Kathleen Greenham: Time of day informs abiotic stress response in Brassica crops

Kathleen Greenham joined the faculty in the Department of Plant and Microbial Biology at the University of Minnesota as Assistant Professor in 2019. She received her BS in Biology at Queen’s University in Canada and PhD in Biology from the University of California, San Diego. Her research focuses on deciphering how internal timekeeping regulates plant fitness by coordinating physiological responses to environmental stress. Her lab applies computational approaches that integrate temporally and spatially resolved transcriptomics with physiological and metabolic outputs in both Arabidopsis thaliana and Brassica rapa. These techniques are being used to uncover deeper insights into intraspecific variation in transcriptome dynamics and new targets for crop improvement.


Glen Uhrig: Development and deployment of quantitative proteomics approaches to define the diel plant proteome

Glen Uhrig is an Assistant Professor in the Department of Biological Sciences and Adjunct Professor in the Department Biochemistry at the University of Alberta, Canada. His research has focused on understanding diel plant cell regulation using state-of-the-art quantitative proteomics. In particular, his research looks to connect daily post-translational signaling events to the corresponding post-translational modifying enzymes catalyzing these events. Hi is also actively involved in a variety of Canadian and international plant science and proteomic communities / initiatives, where he collaborates with a variety of researchers.


MODERATOR

Eva Herrero Serrano

Eva Herrero Serrano is a postdoc at the Department of Plant Sciences, University of Cambridge in the UK.  Her research aims to understand how dynamics of protein complex formation modulates the activity of transcription factors to change gene expression. She obtained her PhD at the Max Planck Institute for Plant Breeding Research in Cologne, Germany, where she studied the molecular basis of ELF3 and ELF4 pivotal function in the Arabidopsis circadian clock. During her first postdoc at the Francis Crick Institute in London, she investigated the control of asymmetric protein partitioning during yeast cell division.
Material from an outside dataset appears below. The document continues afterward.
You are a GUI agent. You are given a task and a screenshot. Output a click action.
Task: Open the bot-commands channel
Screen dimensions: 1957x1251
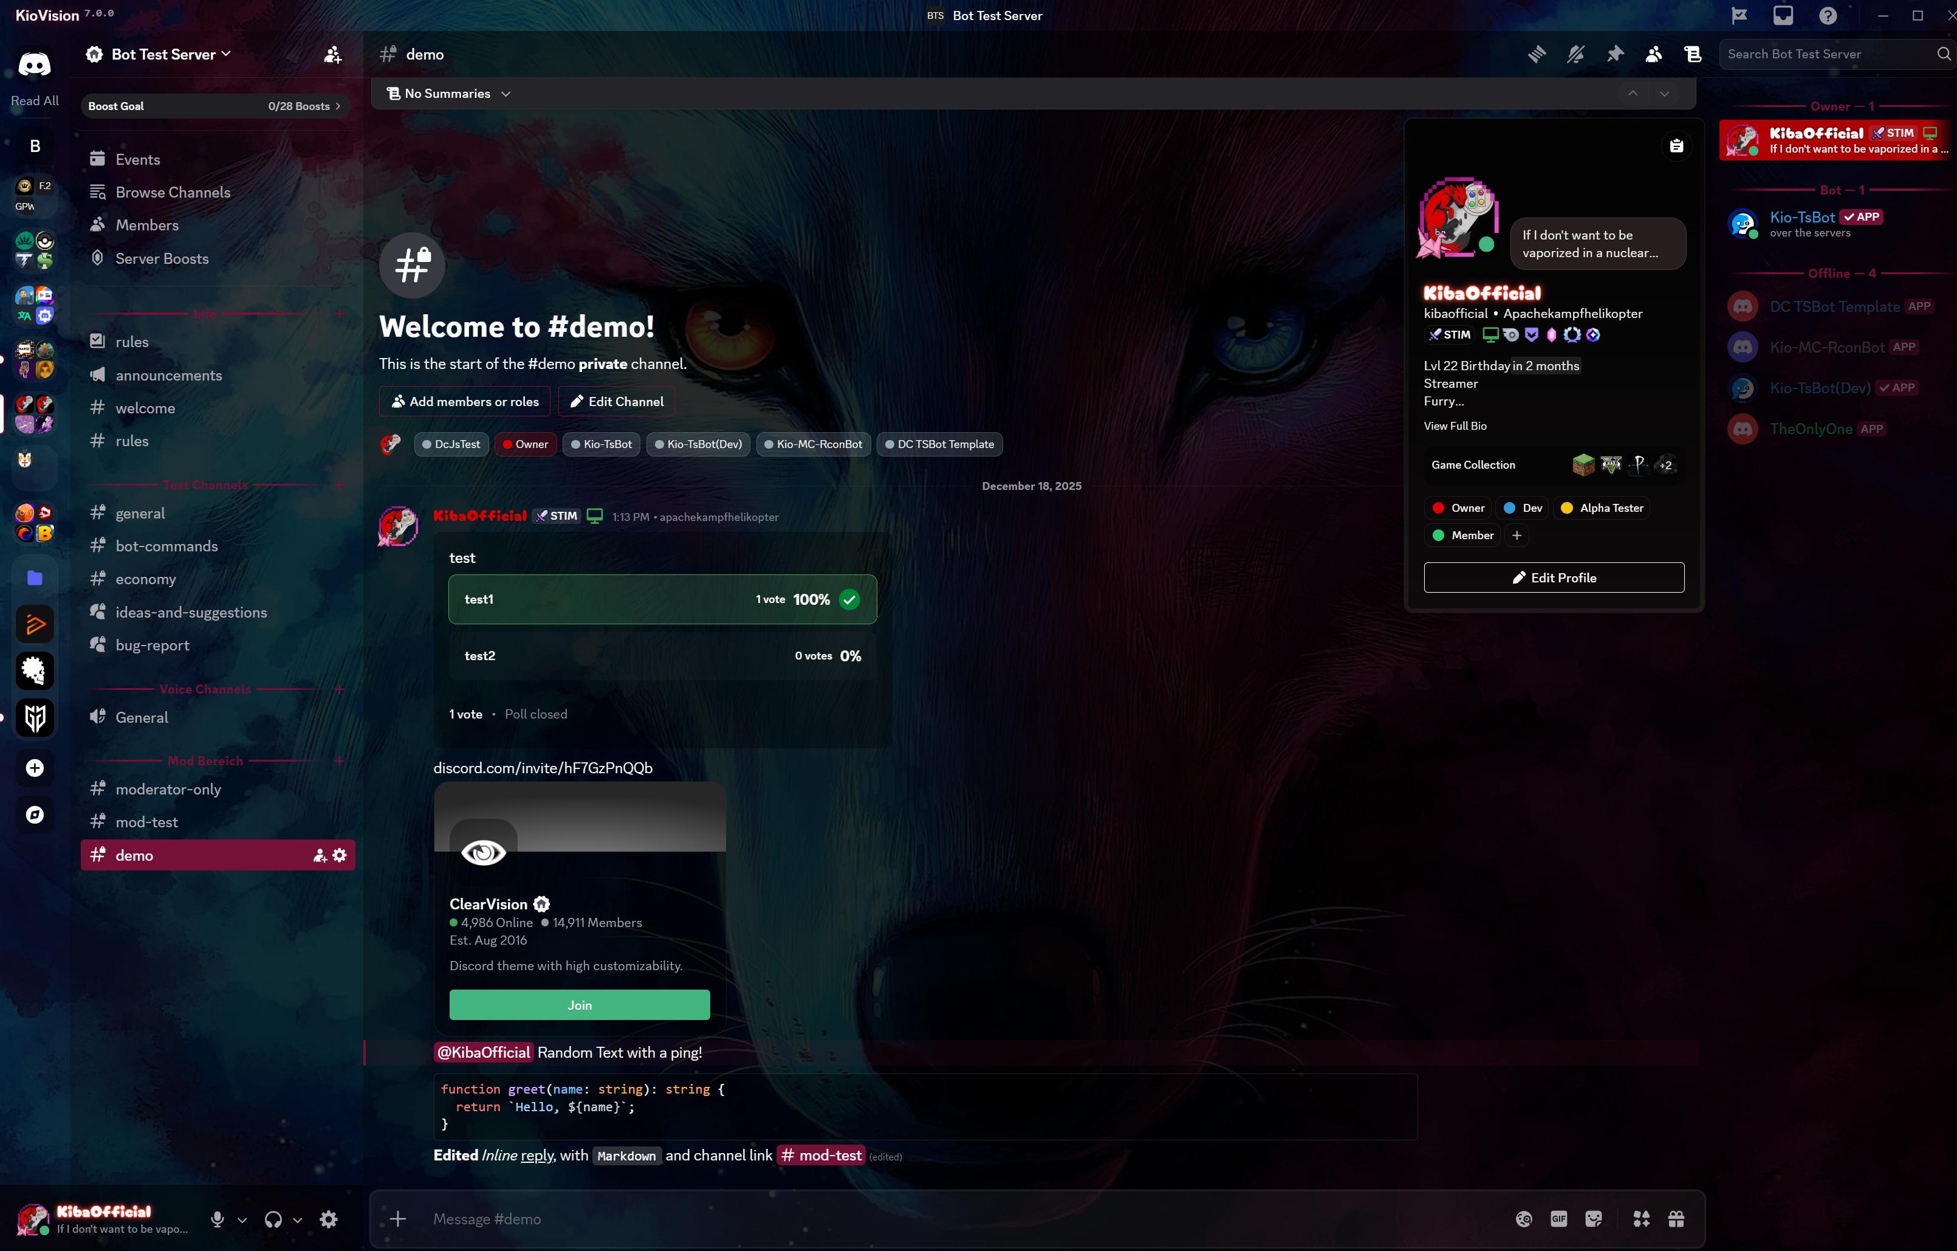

Currently, she is investigating why WD40 scaffold proteins are essential to generate circadian rhythms of gene expression.


HOST

Stacey Harmer

Stacey Harmer is a Professor in the Department of Plant Biology at UC Davis. She was awarded a BA in Biochemistry from the University of California, Berkeley and a PhD in Biochemistry at UC San Francisco. She then moved to a postdoctoral scholar position at the Scripps Research Institute. Her research focuses on the plant circadian clock, addressing both the molecular nature of the oscillator that generates daily rhythms and aspects of plant physiology affected by the circadian system. She is particularly interested in exploring relationships between clock, light, and growth signaling pathways.